AVAILABLE DATA:
- Opening Delimiter -
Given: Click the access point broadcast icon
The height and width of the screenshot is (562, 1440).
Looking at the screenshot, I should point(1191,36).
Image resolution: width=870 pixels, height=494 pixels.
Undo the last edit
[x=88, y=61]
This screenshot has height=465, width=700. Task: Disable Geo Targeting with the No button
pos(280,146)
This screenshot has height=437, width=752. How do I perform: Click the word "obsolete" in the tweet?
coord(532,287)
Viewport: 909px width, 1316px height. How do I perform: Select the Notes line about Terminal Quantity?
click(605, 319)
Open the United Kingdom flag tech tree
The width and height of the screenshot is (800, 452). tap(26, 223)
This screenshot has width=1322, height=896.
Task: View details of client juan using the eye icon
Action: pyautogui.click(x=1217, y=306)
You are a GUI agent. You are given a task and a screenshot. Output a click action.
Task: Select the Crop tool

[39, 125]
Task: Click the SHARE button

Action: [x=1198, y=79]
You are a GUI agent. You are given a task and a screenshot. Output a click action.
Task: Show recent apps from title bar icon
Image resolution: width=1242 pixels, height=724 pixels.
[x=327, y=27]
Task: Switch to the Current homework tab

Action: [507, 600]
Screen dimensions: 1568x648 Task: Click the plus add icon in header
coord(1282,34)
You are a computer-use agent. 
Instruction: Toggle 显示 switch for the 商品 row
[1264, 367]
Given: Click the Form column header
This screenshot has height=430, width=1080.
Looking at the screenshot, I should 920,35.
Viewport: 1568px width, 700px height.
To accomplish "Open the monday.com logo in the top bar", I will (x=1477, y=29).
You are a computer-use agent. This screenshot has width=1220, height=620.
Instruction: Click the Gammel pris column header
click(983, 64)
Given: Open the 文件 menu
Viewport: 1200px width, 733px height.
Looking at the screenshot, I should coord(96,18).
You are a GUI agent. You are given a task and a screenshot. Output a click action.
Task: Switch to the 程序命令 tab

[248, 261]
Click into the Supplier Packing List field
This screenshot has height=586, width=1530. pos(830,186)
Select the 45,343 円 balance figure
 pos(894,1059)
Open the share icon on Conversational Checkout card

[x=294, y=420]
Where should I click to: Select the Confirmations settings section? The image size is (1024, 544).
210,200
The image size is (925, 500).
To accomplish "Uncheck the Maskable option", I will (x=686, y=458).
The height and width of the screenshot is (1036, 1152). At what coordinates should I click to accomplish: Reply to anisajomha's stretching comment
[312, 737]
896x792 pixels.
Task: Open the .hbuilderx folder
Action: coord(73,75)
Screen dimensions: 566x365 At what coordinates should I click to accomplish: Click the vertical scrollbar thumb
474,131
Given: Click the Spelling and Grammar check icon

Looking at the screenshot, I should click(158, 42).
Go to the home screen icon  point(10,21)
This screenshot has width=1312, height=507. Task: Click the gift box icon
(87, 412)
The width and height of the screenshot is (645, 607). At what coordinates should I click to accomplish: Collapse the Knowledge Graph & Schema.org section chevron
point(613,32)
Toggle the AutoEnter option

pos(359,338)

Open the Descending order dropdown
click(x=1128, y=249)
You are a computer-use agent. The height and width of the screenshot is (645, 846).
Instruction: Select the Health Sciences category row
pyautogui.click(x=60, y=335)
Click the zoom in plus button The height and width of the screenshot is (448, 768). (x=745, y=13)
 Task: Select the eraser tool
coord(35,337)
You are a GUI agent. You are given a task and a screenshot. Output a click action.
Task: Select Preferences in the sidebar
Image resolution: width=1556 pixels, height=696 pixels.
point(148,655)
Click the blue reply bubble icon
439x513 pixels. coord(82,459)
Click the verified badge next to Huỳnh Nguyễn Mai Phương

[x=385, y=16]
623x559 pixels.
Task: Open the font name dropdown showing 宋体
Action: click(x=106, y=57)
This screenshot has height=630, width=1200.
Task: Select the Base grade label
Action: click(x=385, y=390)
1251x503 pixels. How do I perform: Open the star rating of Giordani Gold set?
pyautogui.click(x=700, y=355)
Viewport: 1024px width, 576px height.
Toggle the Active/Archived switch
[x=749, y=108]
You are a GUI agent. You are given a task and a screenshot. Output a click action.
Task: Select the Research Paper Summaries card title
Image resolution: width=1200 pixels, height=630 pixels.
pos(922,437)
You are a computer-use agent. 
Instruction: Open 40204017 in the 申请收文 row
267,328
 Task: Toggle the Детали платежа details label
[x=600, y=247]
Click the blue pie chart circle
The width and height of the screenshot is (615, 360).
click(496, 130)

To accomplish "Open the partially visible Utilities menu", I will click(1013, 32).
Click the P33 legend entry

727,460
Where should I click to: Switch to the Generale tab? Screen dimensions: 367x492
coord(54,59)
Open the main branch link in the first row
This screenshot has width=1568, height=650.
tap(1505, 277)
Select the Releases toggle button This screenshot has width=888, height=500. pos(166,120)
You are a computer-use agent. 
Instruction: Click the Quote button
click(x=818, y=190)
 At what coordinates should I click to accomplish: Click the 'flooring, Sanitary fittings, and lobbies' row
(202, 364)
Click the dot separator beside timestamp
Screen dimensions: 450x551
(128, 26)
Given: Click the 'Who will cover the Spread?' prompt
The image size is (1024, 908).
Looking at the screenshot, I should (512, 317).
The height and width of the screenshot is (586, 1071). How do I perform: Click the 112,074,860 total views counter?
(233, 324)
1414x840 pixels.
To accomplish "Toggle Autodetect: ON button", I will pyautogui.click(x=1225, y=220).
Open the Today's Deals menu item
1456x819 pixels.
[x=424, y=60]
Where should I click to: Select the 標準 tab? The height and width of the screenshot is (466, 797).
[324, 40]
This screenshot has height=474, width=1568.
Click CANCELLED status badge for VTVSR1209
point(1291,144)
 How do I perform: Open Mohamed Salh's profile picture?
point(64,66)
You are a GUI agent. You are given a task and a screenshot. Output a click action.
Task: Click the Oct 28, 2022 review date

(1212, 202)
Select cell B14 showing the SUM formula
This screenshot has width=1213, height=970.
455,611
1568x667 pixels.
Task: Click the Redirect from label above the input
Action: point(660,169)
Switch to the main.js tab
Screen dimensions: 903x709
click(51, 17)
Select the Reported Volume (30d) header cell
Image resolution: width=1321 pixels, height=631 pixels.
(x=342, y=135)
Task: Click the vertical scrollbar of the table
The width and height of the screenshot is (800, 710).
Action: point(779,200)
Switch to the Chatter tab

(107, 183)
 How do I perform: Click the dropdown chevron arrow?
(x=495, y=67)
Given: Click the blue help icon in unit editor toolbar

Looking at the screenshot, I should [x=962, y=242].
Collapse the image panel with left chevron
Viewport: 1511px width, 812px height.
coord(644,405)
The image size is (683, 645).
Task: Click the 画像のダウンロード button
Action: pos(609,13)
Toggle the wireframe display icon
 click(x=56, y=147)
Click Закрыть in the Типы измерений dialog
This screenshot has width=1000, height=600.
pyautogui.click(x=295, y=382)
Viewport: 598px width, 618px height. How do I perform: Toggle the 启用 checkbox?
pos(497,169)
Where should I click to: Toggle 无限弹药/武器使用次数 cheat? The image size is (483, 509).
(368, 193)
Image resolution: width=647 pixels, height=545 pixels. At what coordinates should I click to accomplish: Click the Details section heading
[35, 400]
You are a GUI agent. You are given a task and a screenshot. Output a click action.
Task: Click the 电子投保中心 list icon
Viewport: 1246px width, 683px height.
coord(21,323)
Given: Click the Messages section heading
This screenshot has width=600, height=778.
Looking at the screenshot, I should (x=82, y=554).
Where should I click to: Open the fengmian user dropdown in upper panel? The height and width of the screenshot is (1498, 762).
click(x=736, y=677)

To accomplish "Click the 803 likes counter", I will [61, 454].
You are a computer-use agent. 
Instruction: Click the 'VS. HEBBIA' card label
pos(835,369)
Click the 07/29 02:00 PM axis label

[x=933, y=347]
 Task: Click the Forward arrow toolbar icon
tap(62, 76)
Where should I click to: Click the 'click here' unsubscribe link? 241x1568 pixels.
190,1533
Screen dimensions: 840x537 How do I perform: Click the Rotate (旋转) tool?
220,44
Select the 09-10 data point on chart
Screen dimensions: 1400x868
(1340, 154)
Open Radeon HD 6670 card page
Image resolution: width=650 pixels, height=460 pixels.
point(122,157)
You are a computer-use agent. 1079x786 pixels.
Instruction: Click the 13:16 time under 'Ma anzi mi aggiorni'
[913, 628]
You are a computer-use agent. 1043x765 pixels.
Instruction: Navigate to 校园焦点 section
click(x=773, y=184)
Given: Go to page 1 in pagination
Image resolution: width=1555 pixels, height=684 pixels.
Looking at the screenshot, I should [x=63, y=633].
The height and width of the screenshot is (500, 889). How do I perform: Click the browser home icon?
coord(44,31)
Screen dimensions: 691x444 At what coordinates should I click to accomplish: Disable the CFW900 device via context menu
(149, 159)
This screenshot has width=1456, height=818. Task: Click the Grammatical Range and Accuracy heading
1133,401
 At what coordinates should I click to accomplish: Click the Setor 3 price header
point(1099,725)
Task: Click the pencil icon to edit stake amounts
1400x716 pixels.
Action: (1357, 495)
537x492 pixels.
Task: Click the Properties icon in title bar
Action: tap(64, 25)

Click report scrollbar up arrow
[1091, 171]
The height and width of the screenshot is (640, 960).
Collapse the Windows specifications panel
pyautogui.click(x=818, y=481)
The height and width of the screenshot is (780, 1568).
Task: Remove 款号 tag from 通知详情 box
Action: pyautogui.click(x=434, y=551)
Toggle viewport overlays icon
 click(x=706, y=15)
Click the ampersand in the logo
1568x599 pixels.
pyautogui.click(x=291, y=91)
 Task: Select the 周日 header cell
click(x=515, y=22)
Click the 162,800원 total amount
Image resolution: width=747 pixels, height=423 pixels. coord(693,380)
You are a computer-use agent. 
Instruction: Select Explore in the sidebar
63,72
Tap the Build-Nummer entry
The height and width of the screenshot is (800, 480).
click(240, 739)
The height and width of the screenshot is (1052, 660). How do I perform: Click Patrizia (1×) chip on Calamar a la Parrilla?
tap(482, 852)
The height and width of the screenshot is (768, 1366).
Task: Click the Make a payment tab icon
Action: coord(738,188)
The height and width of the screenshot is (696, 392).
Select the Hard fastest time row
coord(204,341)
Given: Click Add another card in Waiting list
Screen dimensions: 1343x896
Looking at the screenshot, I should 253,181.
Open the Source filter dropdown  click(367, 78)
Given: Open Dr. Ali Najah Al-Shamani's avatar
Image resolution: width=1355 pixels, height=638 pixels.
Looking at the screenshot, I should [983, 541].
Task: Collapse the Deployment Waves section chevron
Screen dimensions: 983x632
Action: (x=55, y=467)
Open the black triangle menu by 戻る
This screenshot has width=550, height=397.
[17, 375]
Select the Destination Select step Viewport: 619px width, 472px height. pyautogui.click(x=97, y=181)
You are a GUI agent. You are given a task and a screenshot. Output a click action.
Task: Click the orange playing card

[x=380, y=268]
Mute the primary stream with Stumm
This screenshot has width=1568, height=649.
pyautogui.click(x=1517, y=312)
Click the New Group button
- Closing Delimiter -
REQUIREMENT:
For the records above, state the number of lines that include the string "will" and add nothing.

FINAL ANSWER:
6